Mogo décrivait la villageoise sur le ton de quelqu'un qui se serait trouvé face à une Lucie éthiopio-keyanne avec des rastas synthétiques, au bord de sa rivière de la vallée du Rift , il y a trois millions d’années !
(photo : déguisement)
En regardant l’image de la petite fille, Mogo de retour d’un long séjour dans un petit village du Fouta, ne manifesta aucun enthousiasme, et osa même une dérision.
On pouvait comparer le village de Mogo, posé sur les « gorges du fleuve » à ceux décrits par un écrivain mauritanien, tragiquement disparu, il y a une vingtaine d'années. Villages aux charmes d’un autre temps. L'imagination de l'écrivain le transportait de la sinistre geôle où il croupissait, dans les village de son enfance, aux charmes d'un autre temps. Il se voyait s’asseoir sur un des nombreux îlots du fleuve, regarder frétiller une vraie carpe dans l’eau , avant de jeter sur une feuille de papier des pensées longtemps mûries dans l’ombre.
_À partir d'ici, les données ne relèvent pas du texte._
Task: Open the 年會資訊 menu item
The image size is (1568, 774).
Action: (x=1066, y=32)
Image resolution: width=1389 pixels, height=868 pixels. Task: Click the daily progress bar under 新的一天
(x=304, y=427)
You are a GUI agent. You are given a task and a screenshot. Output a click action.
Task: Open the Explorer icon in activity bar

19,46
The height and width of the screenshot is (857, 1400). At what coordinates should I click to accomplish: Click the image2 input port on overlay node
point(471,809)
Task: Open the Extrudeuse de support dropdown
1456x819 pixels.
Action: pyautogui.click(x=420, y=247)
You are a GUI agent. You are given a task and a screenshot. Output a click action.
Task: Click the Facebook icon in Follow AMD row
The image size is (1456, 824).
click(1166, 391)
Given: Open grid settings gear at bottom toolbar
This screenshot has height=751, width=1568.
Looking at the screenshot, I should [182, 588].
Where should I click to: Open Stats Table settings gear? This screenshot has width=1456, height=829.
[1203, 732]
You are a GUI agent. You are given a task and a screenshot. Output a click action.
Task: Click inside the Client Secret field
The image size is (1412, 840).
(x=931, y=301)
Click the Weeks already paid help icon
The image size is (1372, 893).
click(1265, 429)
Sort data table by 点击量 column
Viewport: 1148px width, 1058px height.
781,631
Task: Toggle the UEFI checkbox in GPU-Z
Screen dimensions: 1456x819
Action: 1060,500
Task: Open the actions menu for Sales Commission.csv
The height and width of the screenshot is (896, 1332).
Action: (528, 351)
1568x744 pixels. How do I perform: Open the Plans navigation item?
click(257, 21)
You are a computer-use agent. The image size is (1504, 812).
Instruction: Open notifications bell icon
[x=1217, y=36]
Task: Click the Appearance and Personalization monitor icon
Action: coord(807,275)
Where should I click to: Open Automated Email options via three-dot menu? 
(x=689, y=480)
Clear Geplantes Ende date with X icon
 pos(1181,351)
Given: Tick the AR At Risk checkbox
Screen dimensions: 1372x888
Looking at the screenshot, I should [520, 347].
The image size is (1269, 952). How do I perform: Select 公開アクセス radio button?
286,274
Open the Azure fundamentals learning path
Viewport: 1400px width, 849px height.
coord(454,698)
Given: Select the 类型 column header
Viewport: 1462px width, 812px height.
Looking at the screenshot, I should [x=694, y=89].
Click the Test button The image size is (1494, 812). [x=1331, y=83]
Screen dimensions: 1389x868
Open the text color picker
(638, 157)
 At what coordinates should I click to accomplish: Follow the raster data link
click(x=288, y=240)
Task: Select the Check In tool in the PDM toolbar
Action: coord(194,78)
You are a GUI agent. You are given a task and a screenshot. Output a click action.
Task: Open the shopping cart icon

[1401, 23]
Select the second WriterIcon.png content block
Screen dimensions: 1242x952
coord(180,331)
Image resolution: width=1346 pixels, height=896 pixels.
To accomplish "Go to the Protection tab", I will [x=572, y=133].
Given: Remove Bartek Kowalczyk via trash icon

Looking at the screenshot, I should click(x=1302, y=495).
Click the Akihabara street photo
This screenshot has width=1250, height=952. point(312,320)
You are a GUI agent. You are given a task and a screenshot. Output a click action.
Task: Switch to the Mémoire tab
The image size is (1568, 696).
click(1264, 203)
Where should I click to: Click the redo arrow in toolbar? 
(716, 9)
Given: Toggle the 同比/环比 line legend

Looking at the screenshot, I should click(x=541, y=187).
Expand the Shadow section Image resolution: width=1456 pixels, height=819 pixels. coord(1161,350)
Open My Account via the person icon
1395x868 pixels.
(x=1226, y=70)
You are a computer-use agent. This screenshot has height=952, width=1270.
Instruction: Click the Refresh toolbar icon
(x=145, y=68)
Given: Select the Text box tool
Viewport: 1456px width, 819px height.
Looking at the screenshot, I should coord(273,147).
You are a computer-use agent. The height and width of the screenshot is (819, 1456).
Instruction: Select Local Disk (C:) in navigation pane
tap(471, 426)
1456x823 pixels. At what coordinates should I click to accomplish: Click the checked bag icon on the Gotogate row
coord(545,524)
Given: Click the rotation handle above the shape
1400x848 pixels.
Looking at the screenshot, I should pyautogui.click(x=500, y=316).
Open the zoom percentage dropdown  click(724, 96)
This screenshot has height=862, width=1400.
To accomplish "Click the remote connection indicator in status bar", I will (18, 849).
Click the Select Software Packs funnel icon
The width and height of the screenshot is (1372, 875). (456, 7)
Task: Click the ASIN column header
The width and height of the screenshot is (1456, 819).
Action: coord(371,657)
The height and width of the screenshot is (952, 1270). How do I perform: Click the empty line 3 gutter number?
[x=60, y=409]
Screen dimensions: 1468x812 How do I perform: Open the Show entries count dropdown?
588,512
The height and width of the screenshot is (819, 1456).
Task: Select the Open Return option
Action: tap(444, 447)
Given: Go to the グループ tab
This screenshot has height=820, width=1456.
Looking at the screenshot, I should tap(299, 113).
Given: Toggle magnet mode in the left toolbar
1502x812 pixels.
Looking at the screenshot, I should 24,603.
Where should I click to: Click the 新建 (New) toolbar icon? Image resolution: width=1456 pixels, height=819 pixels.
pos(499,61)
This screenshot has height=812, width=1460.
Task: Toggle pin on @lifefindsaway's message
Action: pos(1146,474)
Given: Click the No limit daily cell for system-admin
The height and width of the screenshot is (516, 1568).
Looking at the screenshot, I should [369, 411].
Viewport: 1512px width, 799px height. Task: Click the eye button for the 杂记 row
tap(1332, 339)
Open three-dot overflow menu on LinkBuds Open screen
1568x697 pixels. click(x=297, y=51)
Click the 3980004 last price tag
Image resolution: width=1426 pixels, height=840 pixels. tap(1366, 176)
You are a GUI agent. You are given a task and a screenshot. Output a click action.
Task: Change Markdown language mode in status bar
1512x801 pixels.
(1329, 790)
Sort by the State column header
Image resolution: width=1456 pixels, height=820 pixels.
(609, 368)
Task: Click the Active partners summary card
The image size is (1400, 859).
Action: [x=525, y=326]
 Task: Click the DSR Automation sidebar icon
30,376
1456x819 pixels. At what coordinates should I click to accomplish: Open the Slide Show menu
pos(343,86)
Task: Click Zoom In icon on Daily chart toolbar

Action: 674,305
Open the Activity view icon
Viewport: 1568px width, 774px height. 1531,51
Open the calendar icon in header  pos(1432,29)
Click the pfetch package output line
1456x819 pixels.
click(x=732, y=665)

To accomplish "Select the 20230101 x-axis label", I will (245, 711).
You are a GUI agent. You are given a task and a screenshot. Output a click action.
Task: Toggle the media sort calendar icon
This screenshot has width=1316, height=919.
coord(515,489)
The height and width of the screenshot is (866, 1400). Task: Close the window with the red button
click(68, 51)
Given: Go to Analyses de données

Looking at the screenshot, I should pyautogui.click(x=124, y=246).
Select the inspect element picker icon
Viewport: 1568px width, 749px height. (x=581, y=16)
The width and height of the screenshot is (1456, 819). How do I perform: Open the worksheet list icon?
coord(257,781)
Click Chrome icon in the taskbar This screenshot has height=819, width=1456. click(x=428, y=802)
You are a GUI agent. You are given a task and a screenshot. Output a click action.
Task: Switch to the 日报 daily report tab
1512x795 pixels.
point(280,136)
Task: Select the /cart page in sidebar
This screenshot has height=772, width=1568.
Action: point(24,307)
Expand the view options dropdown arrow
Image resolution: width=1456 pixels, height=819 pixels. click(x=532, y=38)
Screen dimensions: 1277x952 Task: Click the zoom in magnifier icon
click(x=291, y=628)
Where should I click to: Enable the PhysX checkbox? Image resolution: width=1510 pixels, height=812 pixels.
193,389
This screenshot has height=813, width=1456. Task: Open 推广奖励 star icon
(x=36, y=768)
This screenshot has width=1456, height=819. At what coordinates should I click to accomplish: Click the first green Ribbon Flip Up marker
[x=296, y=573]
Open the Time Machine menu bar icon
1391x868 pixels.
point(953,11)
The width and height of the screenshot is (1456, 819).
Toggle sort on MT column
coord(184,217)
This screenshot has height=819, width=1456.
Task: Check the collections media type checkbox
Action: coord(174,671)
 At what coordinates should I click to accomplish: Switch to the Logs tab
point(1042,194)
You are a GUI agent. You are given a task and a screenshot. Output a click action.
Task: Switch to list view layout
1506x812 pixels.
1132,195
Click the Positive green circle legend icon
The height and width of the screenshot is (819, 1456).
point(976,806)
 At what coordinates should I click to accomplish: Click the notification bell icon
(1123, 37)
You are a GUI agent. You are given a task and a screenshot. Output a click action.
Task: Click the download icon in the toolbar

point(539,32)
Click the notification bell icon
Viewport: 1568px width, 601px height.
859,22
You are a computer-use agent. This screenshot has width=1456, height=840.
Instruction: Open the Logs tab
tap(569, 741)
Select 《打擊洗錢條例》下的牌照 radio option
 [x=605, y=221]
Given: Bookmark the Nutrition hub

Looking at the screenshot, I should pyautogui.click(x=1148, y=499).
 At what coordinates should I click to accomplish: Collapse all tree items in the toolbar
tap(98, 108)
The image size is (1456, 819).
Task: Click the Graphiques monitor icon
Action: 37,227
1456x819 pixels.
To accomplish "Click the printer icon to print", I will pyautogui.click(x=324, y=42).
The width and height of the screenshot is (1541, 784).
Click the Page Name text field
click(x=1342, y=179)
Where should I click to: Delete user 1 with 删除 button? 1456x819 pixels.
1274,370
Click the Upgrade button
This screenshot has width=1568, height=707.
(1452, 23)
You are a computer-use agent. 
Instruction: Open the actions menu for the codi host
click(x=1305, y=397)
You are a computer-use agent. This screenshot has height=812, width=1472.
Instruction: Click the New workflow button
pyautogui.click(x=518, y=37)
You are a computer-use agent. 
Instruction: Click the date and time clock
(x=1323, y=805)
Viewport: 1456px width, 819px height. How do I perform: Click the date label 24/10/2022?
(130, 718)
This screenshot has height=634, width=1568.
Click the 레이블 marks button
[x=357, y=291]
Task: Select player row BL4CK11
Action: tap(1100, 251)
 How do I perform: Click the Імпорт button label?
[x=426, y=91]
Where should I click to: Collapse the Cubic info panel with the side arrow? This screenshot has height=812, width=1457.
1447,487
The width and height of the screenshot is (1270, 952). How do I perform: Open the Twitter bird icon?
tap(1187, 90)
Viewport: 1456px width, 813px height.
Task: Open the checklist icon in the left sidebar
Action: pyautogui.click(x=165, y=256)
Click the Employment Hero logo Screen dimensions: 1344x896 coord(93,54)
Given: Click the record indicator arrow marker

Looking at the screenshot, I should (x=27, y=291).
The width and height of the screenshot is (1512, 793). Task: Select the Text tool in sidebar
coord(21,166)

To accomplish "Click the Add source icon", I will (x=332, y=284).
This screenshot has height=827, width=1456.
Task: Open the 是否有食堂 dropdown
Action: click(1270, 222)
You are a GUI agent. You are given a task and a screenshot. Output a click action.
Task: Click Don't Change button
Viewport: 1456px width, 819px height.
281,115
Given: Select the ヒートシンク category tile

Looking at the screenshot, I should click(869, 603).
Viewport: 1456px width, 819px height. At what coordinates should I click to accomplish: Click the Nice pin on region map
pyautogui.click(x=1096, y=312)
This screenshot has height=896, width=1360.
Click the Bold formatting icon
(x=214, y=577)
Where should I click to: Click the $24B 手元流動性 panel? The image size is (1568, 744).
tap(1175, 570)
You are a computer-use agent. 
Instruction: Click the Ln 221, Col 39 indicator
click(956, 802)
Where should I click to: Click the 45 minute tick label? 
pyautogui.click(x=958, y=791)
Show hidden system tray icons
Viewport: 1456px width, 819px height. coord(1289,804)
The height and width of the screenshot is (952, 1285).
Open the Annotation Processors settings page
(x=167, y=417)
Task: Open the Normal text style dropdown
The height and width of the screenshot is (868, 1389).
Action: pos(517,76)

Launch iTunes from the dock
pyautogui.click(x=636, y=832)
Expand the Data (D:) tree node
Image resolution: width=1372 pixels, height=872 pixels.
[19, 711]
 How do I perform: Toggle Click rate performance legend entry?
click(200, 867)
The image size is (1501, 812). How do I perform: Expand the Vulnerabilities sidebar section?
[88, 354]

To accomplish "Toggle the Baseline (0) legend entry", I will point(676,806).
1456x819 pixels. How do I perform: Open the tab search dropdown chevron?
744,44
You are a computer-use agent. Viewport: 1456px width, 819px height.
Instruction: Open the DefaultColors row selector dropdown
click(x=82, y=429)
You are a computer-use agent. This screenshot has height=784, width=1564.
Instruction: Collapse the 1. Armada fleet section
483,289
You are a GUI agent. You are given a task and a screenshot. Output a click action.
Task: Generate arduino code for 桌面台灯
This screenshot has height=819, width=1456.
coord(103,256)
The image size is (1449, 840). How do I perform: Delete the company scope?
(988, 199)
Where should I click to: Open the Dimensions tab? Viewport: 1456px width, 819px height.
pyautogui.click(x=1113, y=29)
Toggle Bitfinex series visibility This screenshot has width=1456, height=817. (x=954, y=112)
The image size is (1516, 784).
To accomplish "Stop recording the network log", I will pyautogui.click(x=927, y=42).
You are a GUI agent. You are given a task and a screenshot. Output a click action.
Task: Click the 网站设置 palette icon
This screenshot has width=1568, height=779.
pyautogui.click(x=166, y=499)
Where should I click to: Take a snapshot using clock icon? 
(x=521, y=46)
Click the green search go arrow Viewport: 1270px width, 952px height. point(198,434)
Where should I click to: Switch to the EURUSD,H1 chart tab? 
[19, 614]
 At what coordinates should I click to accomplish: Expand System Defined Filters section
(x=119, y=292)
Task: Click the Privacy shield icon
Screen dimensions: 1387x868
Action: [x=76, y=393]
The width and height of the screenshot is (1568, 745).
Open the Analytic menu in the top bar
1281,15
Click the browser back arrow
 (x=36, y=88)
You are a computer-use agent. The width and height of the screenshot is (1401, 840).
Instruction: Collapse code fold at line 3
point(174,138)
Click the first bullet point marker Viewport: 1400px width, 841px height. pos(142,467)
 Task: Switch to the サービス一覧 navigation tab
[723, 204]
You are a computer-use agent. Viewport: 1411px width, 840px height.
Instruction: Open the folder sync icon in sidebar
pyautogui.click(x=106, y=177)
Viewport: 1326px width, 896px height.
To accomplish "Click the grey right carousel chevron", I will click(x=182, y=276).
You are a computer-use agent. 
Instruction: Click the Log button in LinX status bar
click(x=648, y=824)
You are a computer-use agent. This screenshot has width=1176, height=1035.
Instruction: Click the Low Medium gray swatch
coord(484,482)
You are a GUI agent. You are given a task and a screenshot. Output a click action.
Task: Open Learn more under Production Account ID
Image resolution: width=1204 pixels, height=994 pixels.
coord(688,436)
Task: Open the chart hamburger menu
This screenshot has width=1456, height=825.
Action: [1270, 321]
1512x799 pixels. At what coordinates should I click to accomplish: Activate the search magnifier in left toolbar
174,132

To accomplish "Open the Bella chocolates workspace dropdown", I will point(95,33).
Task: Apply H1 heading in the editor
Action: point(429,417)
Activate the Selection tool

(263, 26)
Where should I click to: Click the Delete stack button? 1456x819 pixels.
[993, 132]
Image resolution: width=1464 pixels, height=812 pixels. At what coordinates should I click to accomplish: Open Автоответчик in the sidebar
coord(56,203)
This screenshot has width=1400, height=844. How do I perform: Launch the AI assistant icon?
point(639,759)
Mogo estimait qu’il ne restait plus aux fuutankoobe qu'une sorte de déguisement pour revivre leur l’authenticité. Soupirant que si la modernité avait beaucoup d’avantages, elle avait aussi englouti bien de petits charmes qu’on ne retrouvait plus dans des villages devenus des « villes en pire ».
Il rajoutait, sur un ton amer, que même s’il comprenait que les tatouages de nos parents avaient quelque chose d’archaïque, il ressentait un mal au coeur quand il apercevait sur les lieux de son enfance, le rouge à lèvre vif d’une villageoise avant même de reconnaître le visage de cette dernière.
Il le disait sur un tel ton de quelqu'un qui se serait trouvé face à une Lucie éthiopio-keyanne avec des rastas synthétiques, au bord de sa rivière de la vallée du Rift , il y a trois millions d’années !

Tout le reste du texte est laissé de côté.